### DATA TO USE:
┄┄┄┄┄┄
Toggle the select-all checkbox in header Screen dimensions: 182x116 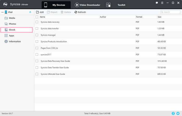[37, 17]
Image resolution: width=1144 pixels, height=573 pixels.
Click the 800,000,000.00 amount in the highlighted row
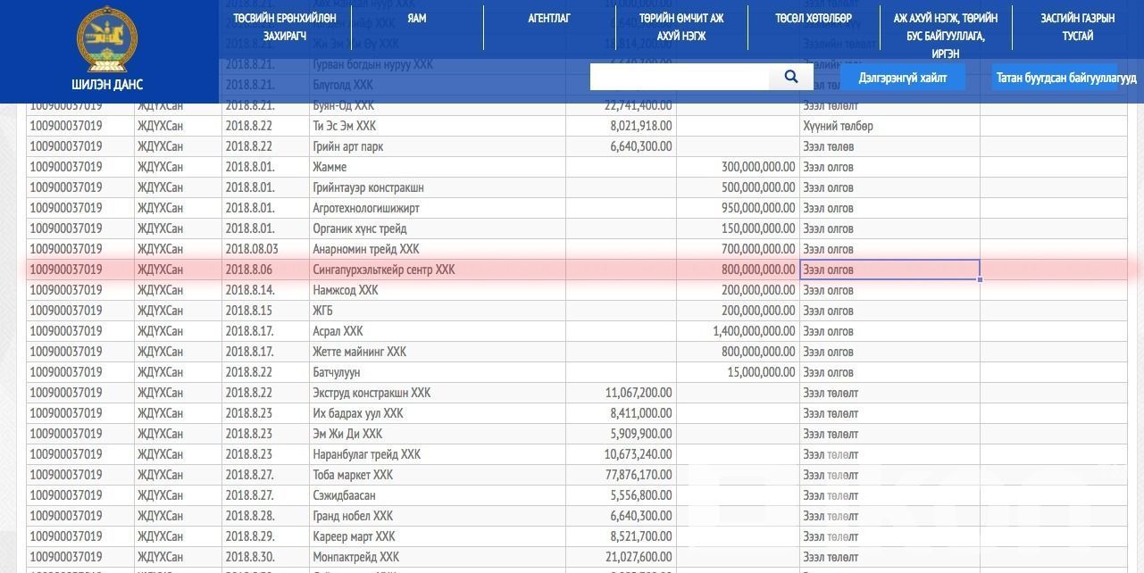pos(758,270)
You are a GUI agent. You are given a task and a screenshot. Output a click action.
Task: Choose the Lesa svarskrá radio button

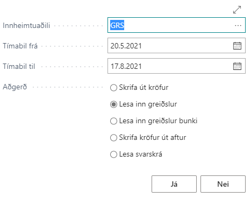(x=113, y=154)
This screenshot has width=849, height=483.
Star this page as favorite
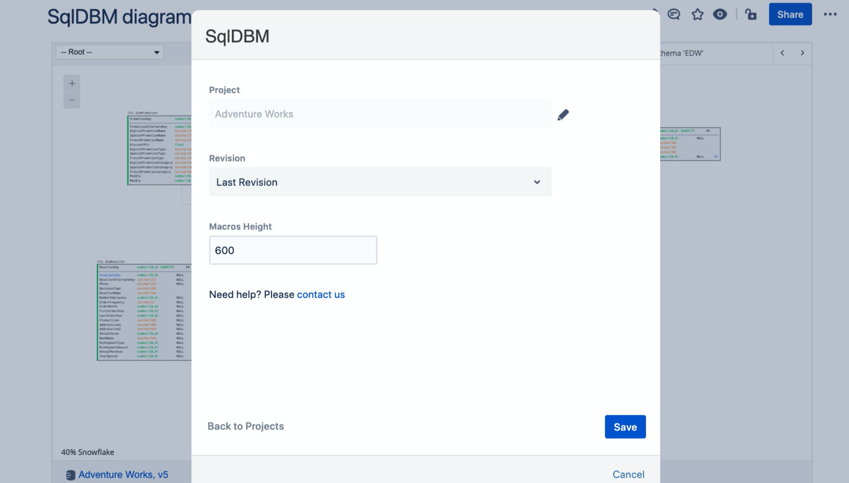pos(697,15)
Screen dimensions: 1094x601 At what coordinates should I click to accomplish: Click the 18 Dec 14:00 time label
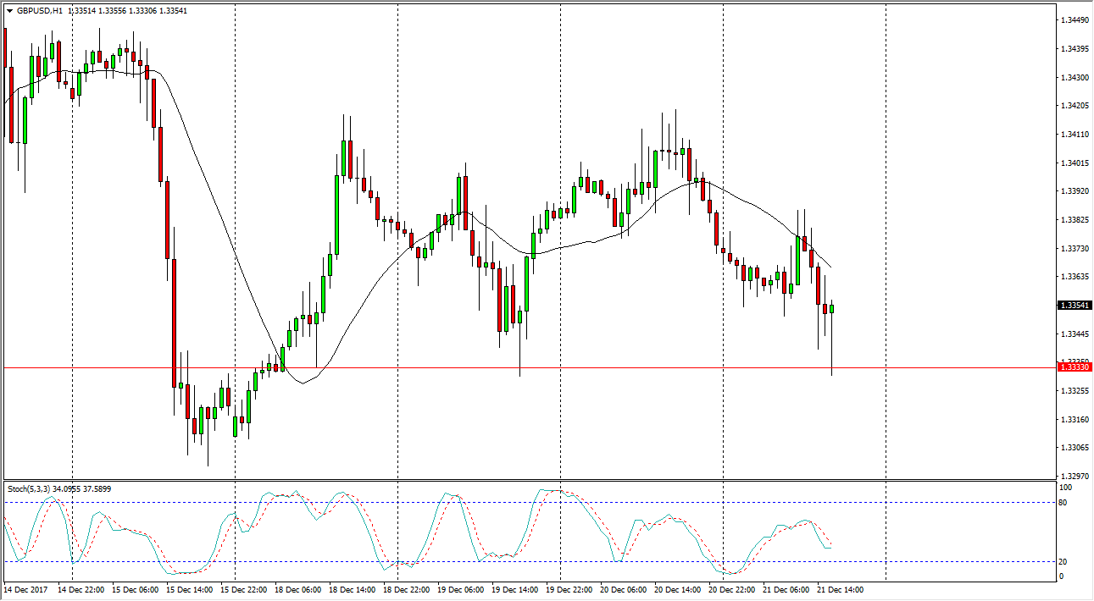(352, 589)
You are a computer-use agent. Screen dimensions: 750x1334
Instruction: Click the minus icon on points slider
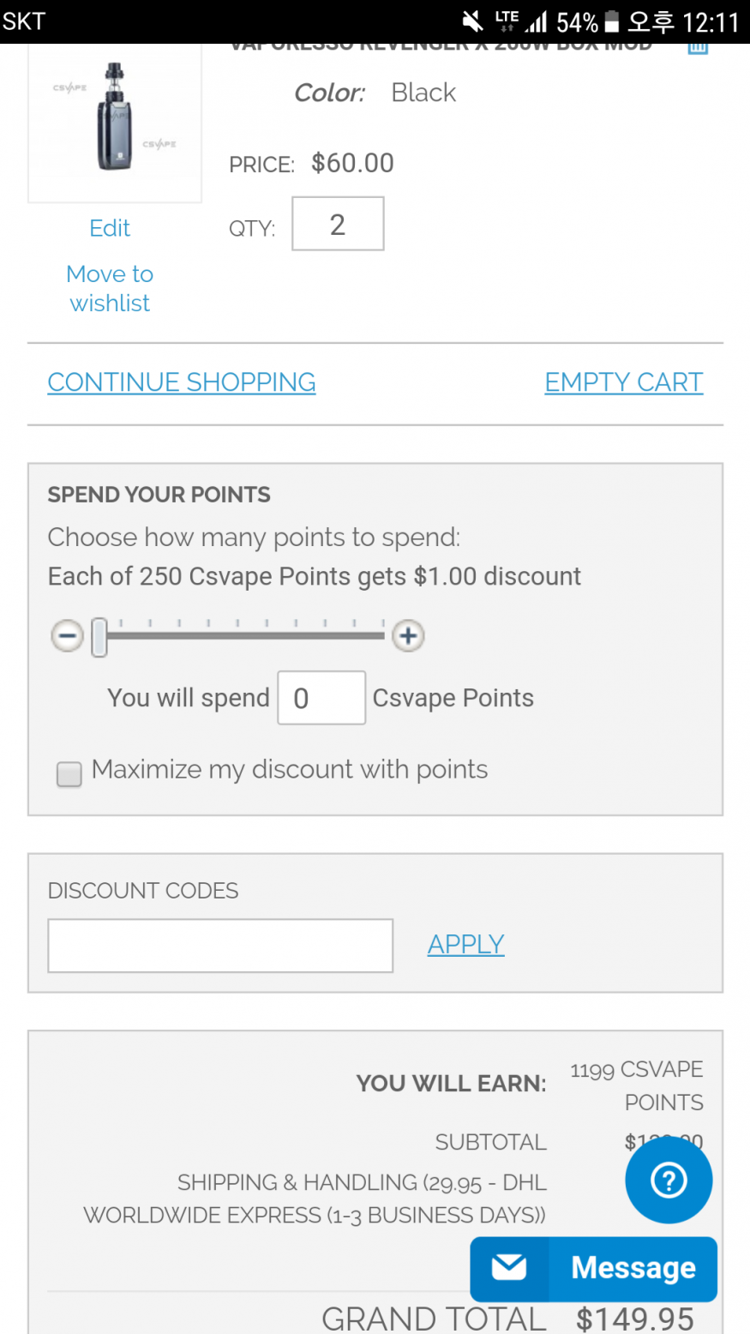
┄┄┄┄┄┄
A bare number is the whole answer: the tally of lines in the listing above that include "agent".

### SOLUTION:
2